With the help of the CT images, researchers estimated King Tut's age at death to be between 18 and 20 years. His height was 180 centimeters or approximately 5 feet 11 inches. The researchers discovered a possible premortem fracture to the femoral (thigh) bone. While they cannot assess how the injury occurred, the findings suggest that the injury may have been an open wound that became infected and ultimately fatal.

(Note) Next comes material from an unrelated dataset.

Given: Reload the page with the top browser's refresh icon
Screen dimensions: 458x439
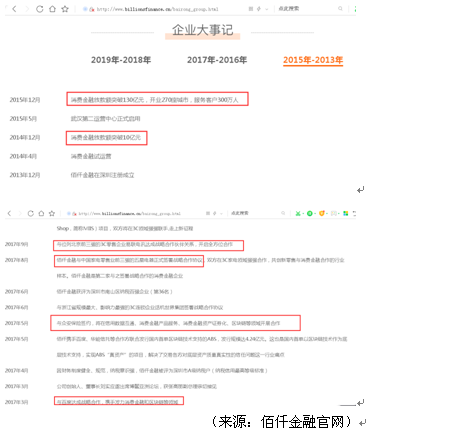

Since King Tut was first examined by x-ray in 1968, revealing what appeared to be a bone fragment in his skull, it has been widely speculated that a blow to the head killed the boy king. However, Dr. Selim and colleagues found several pieces of evidence to the contrary. In the cranial cavity, they found loose bone fragments that were not covered with the intracranial solidified embalming material. These bone fragments matched exactly a defect within the first vertebra in the neck. They found no evidence of skull fractures.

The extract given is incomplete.